Life not as we know it has been discovered on Earth, raising the chances of alien biology evolving on other planets.
The bugs, described as a form of "weird life" by scientists, are able to thrive on arsenic - and even incorporate it into their DNA.
Arsenic is one of the most deadly substances known to most organisms. It usually disrupts metabolic pathways, making it impossible for the normal mechanisms of life to continue.
But the strange microbes scooped from mud at the bottom of a Californian lake not only survive in an arsenic environment but make the chemical part of their molecular structure. The discovery is said to have huge implications for the search for extraterrestrial life.
When scientists talk about life they tend to mean "life as we know it" - that is, life based on the biological building blocks found on Earth. But some experts have speculated that there may be alternative kinds of life - dubbed "weird life" - elsewhere in the universe.
The new find lends support to that theory, increasing the prospects of discovering life on Mars or the moons of Saturn or Jupiter, or outside the Solar System.
Dr Felisa Wolfe-Simon, from Arizona State University, who led the US researchers, said: "Our findings are a reminder that life as we know it could be much more flexible than we generally assume or imagine.

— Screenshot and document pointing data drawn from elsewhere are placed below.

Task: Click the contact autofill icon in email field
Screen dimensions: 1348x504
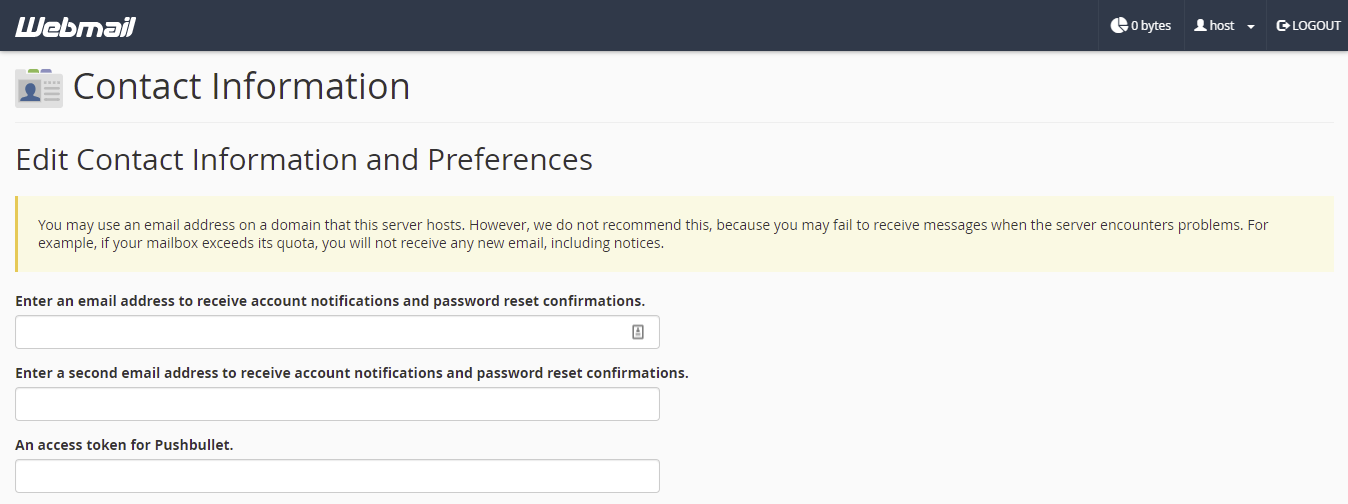Action: coord(638,332)
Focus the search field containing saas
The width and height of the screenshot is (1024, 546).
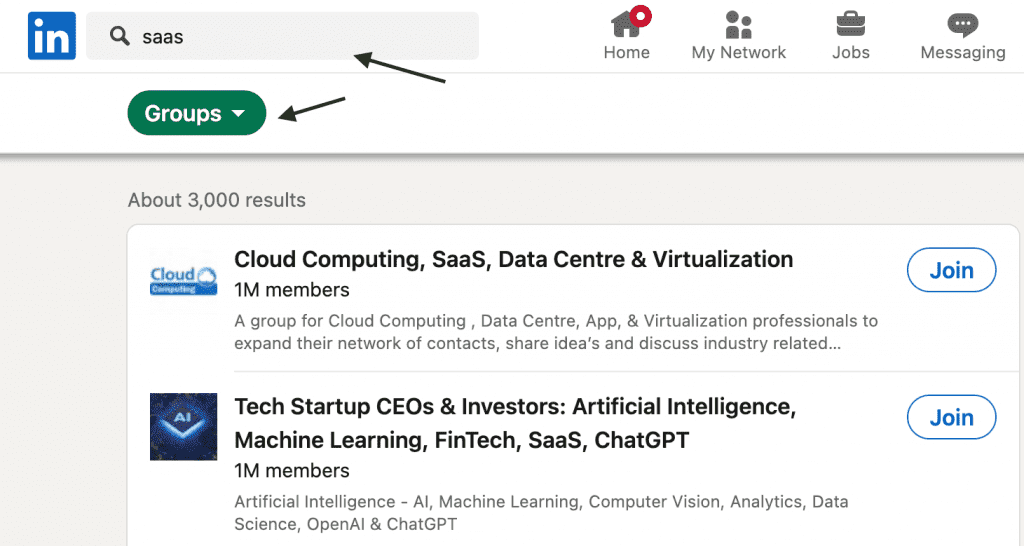300,37
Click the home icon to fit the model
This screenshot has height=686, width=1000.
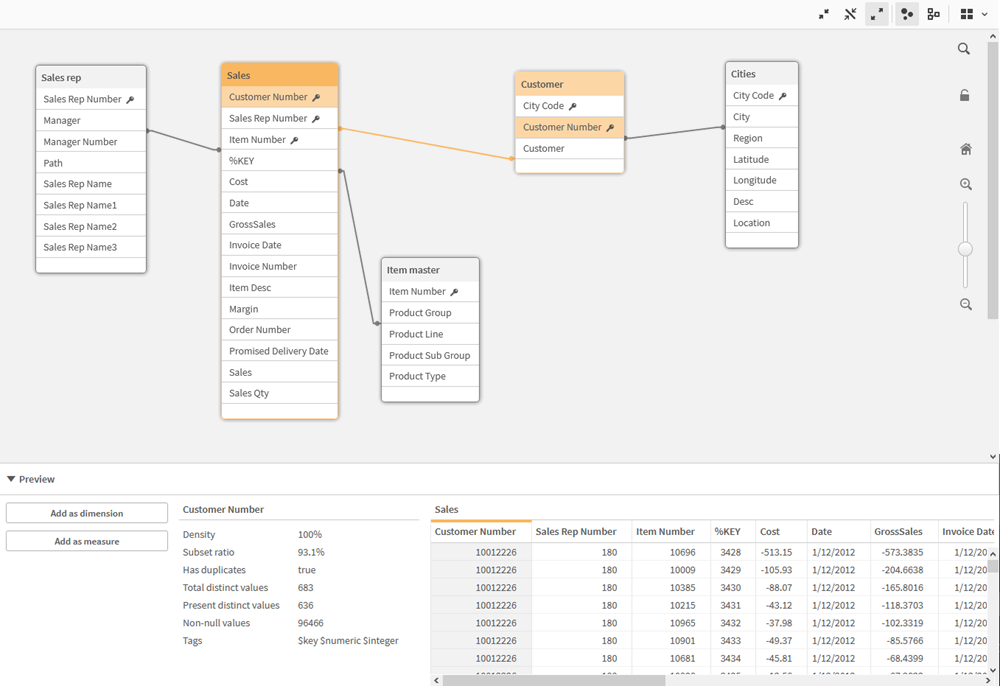965,148
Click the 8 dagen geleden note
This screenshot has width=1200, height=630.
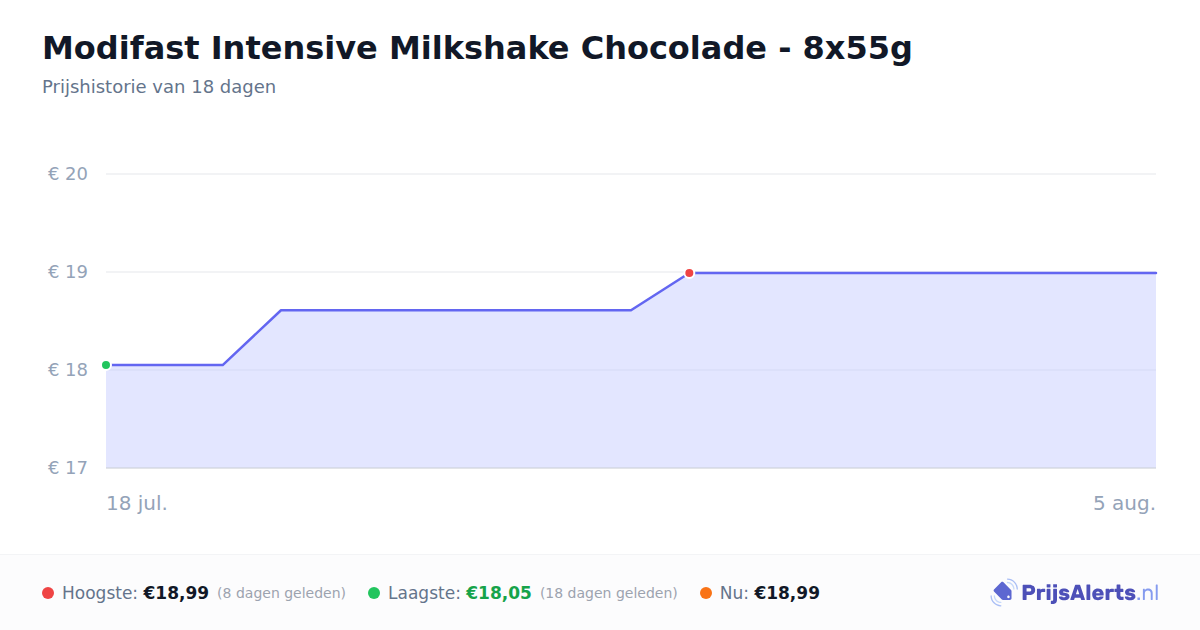coord(281,593)
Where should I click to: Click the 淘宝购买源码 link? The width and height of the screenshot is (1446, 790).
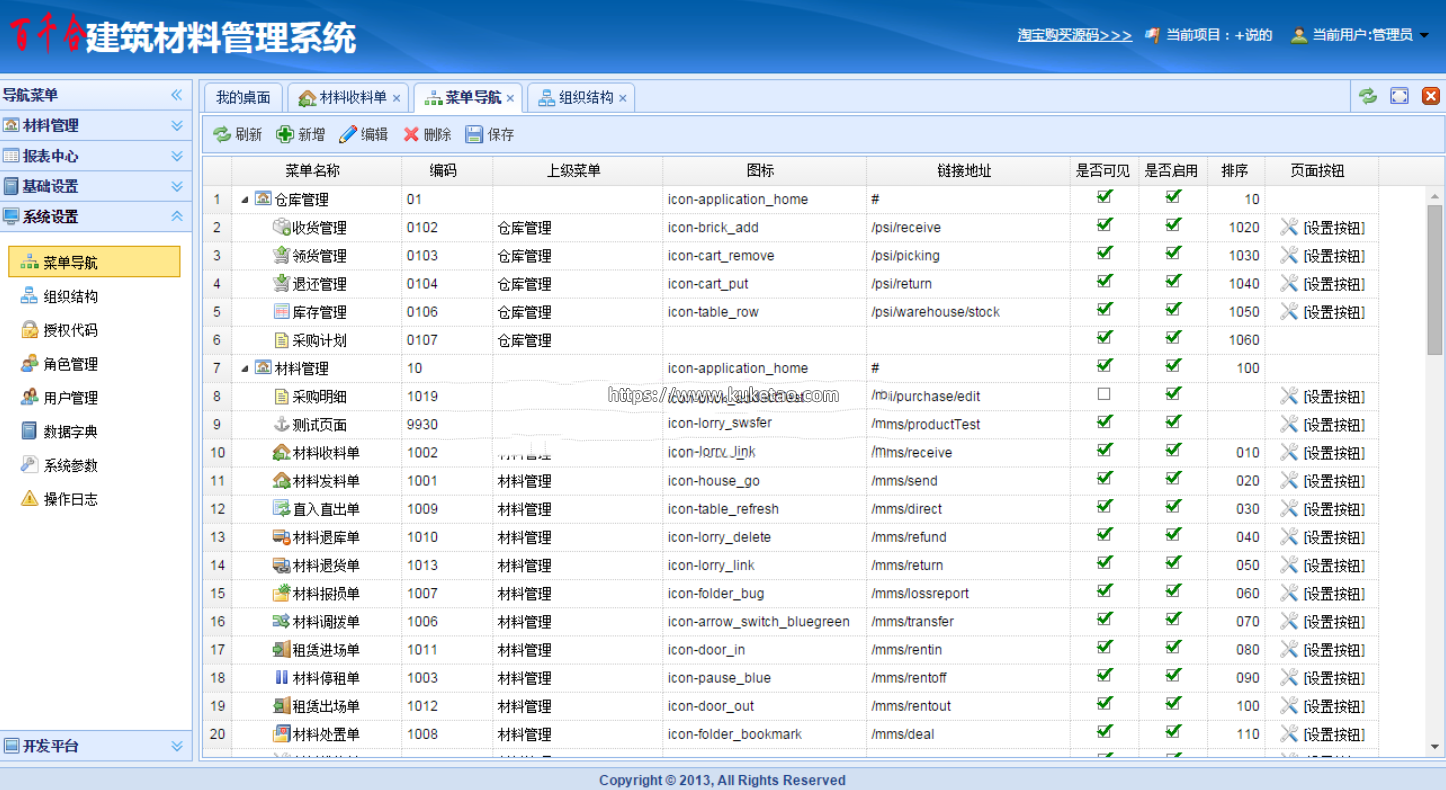click(1074, 35)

"If something here on Earth can do something so unexpected, what else can life do that we haven't seen yet? Now is the time to find out."

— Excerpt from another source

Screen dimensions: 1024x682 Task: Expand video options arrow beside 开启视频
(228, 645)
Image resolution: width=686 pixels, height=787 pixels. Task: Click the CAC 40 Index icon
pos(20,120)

All "known" life requires six fundamental elements - carbon, hydrogen, nitrogen, oxygen, phosphorous and sulphur - which provide the building materials for DNA, proteins and fats.
Phosphorous, normally obtained from inorganic phosphate, is a key member of this group and found in many of the components of cells. Without it, life should not be able to exist. But the bugs studied by Dr Wolfe-Simon's team have the extraordinary ability to swap phosphorous for arsenic.